Although things worked for years, High Sierra seemed to be the version to break it. My first reaction was to update Wineskin. It isn’t hard, and it had been awhile since I bothered. Thinking it was a bug, I set about updating both the wrapper and the Wine engine. To my dismay, nothing worked. It seemed to run, but nothing happened. Not quite the experience I wanted.

For a couple of weekends, I searched without much success to find a solution. Some articles said it worked, others not—most were for the beta releases. I found I could run it from within within Wine, but not with the wrapper. I had a workaround but was otherwise frustrated. I gave up for awhile.

Success at last.
Tonight, I tried again. Searching around I found an article that confirmed it was broke.
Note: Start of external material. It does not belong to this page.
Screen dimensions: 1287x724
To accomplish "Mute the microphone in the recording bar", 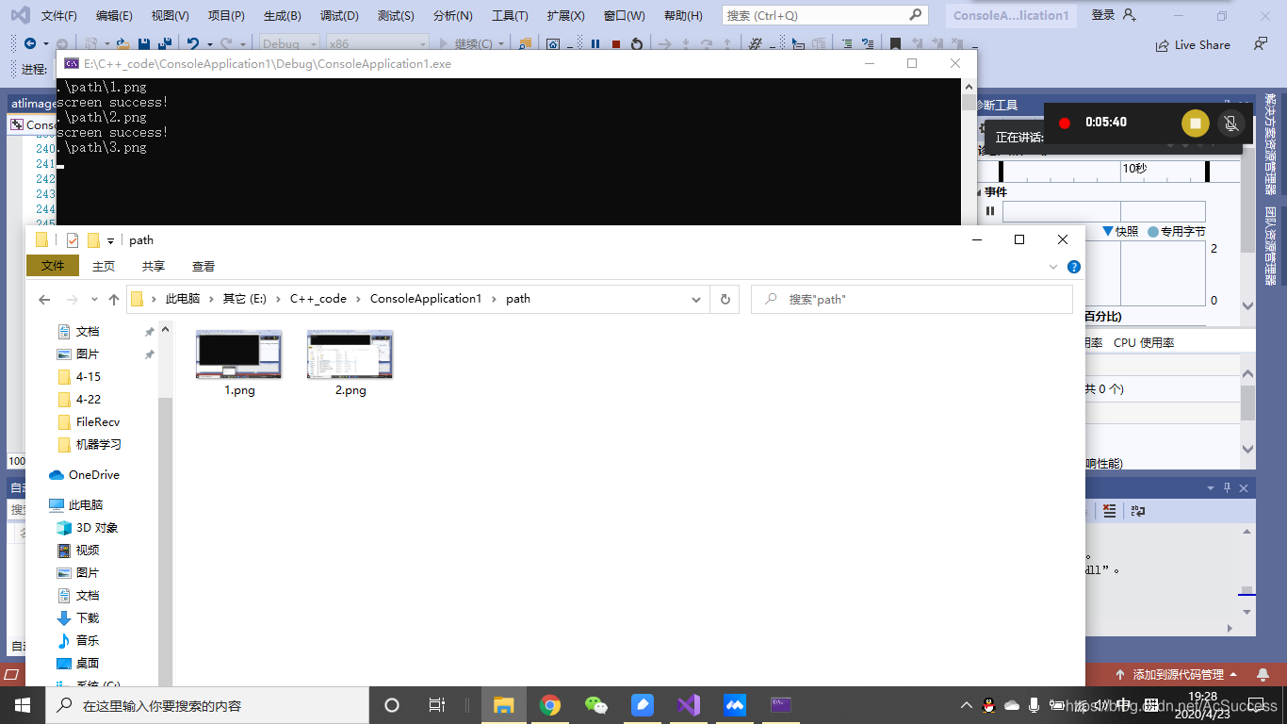I will click(x=1230, y=123).
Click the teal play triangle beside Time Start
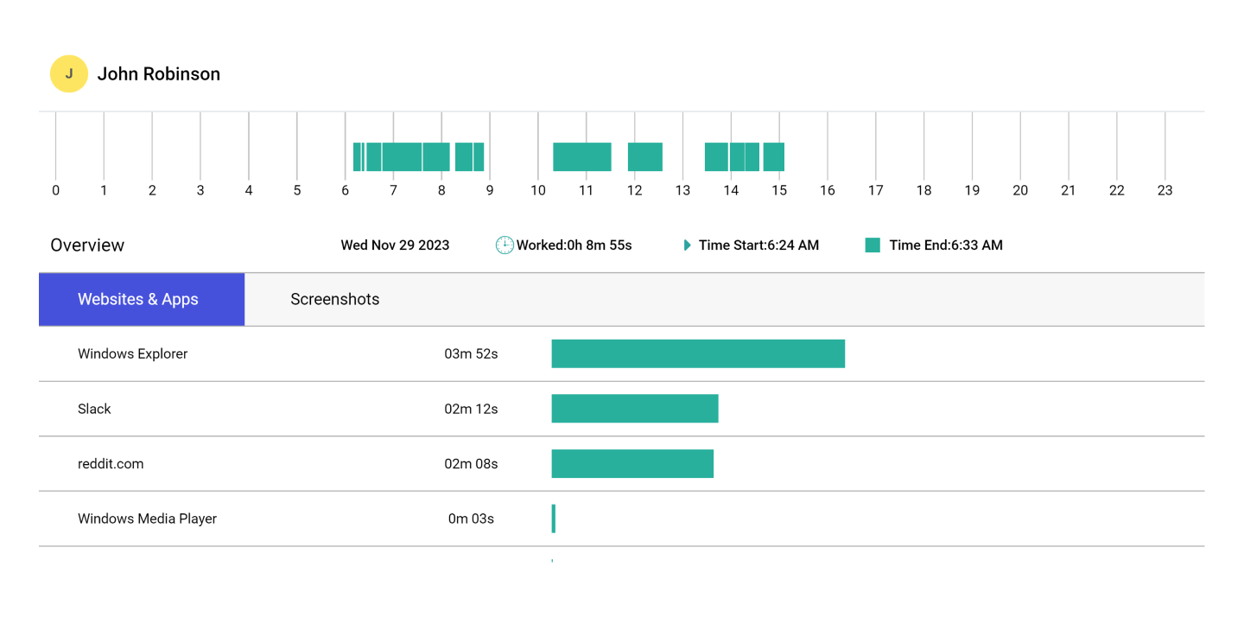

It had some screenshots that talked about the problem, but the fix didn’t click for me. I went off searching some more.

Another article confirmed what the first one stated. In High Sierra, the GPU detection didn’t work with Wineskin. Unlike the first article, it noted that the issue seemed to be how the GPU was being reported. To my surprise, it pointed back to the first as the fix. I was missing something.

Reading the first a bit more closer, I realized what they did. I first launched Wineskin’s configuration menu—hold the option key when opening. Going into the Wineskin screen options, I turned off “Auto Detect GPU.” Then, going into the advanced options, I drilled into tools and then Winetricks. There, you can set the video memory size (search for it).

From there, I tested everything. To my delight, it worked! EightyOne up and running again. I can now get back to working on my next program of the month. Now, if only I can figure out what program to work on next.